> [EXERCISE DETAILS]:
Your reply should contain the whole listing below, repeated exactly, and no images.

> [DATASET]:
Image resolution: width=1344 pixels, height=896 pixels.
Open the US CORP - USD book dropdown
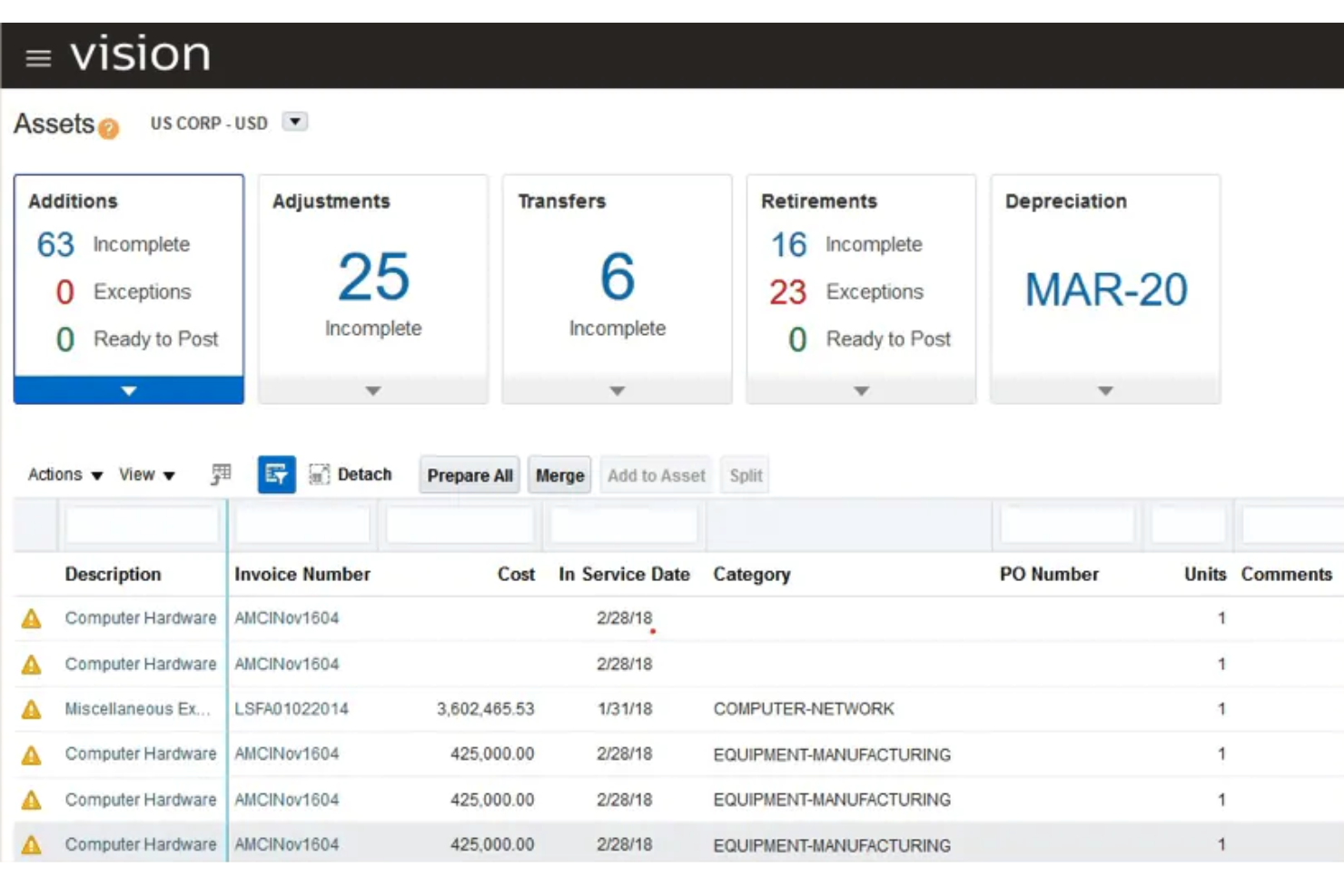tap(294, 122)
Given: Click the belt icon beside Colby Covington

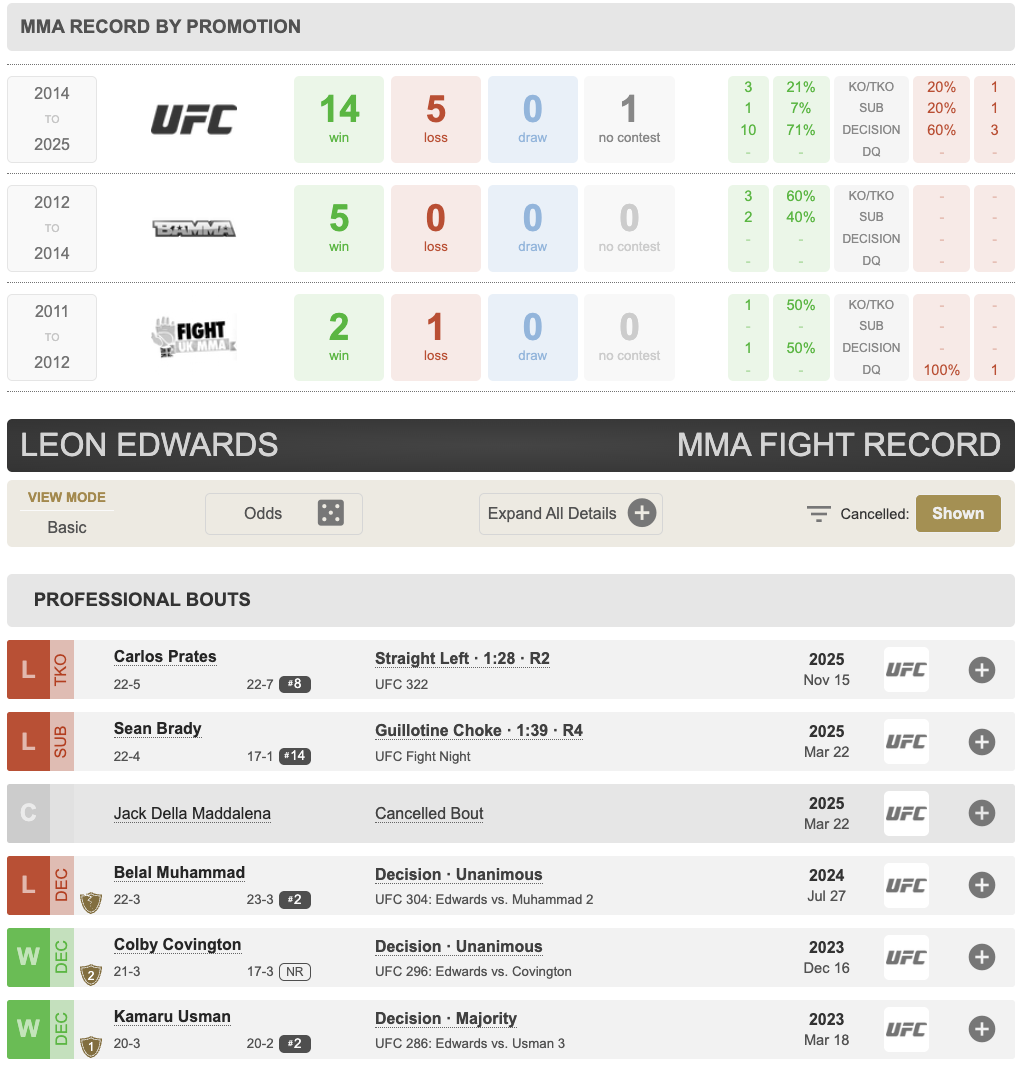Looking at the screenshot, I should [x=91, y=973].
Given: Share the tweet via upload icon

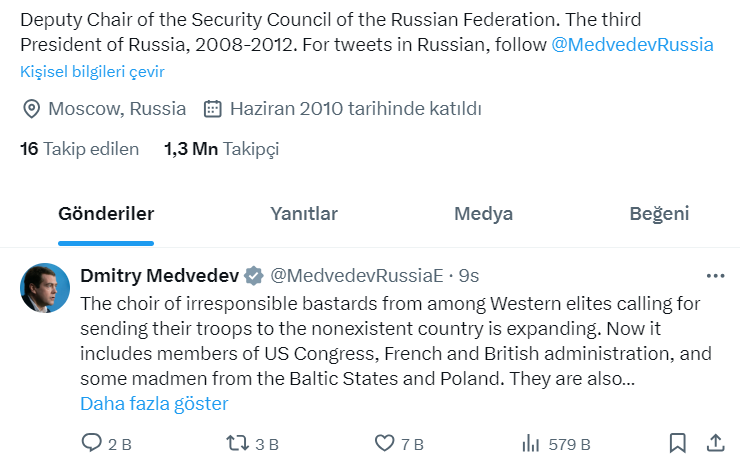Looking at the screenshot, I should tap(715, 443).
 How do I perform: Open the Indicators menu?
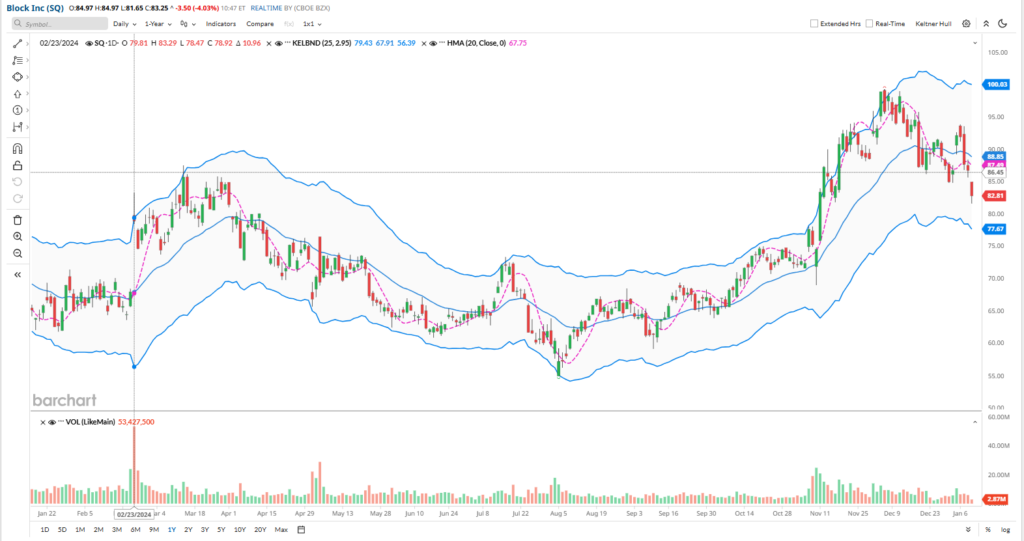pos(220,23)
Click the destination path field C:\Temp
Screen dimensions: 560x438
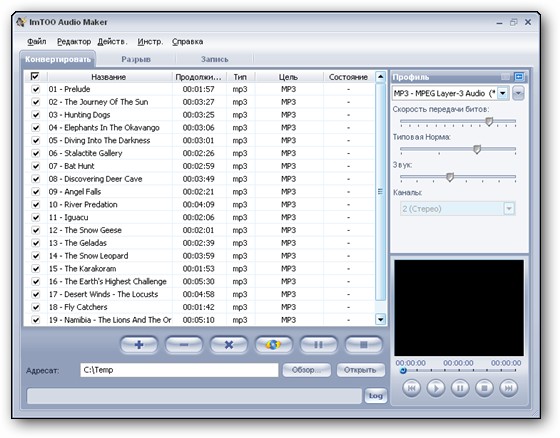pyautogui.click(x=179, y=370)
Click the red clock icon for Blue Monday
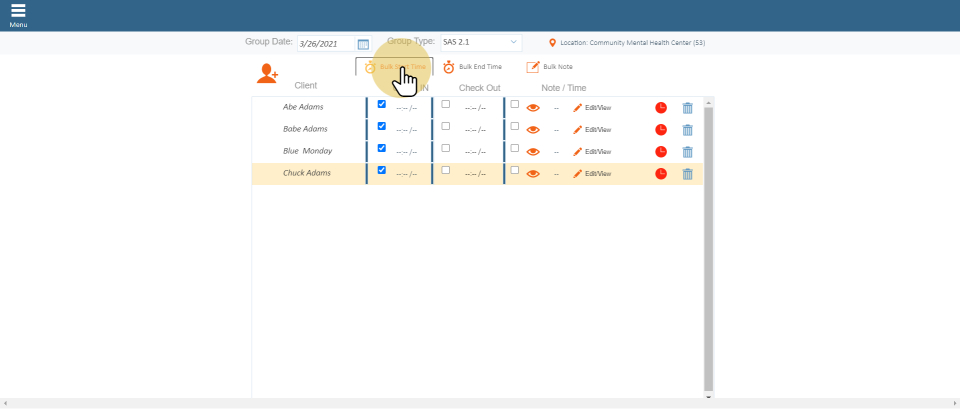Image resolution: width=960 pixels, height=410 pixels. (661, 152)
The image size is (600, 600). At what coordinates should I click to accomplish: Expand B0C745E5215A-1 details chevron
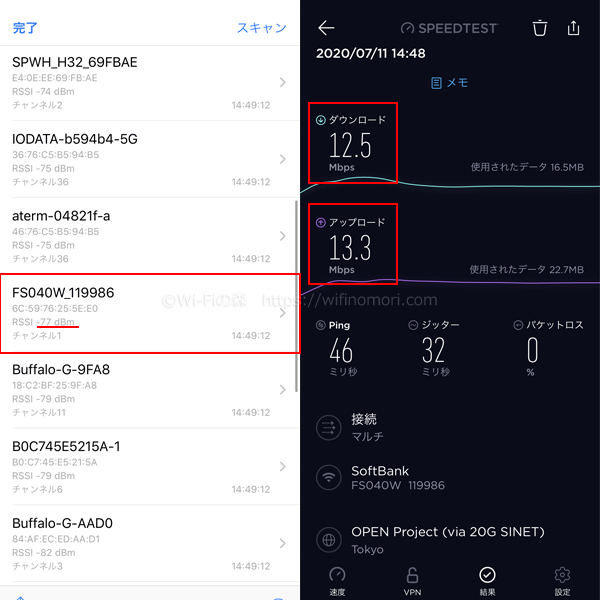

> [PROBLEM SOLUTION]:
Image resolution: width=1344 pixels, height=896 pixels.
Open the US CORP - USD book dropdown
tap(294, 122)
Given: Click the belt icon beside Colby Covington

Looking at the screenshot, I should [x=91, y=973].
Given: Share the tweet via upload icon

Looking at the screenshot, I should tap(715, 443).
 How do I perform: Open the Indicators menu?
pos(220,23)
Click the destination path field C:\Temp
Screen dimensions: 560x438
pyautogui.click(x=179, y=370)
Click the red clock icon for Blue Monday
Image resolution: width=960 pixels, height=410 pixels. (661, 152)
The image size is (600, 600). At what coordinates should I click to accomplish: Expand B0C745E5215A-1 details chevron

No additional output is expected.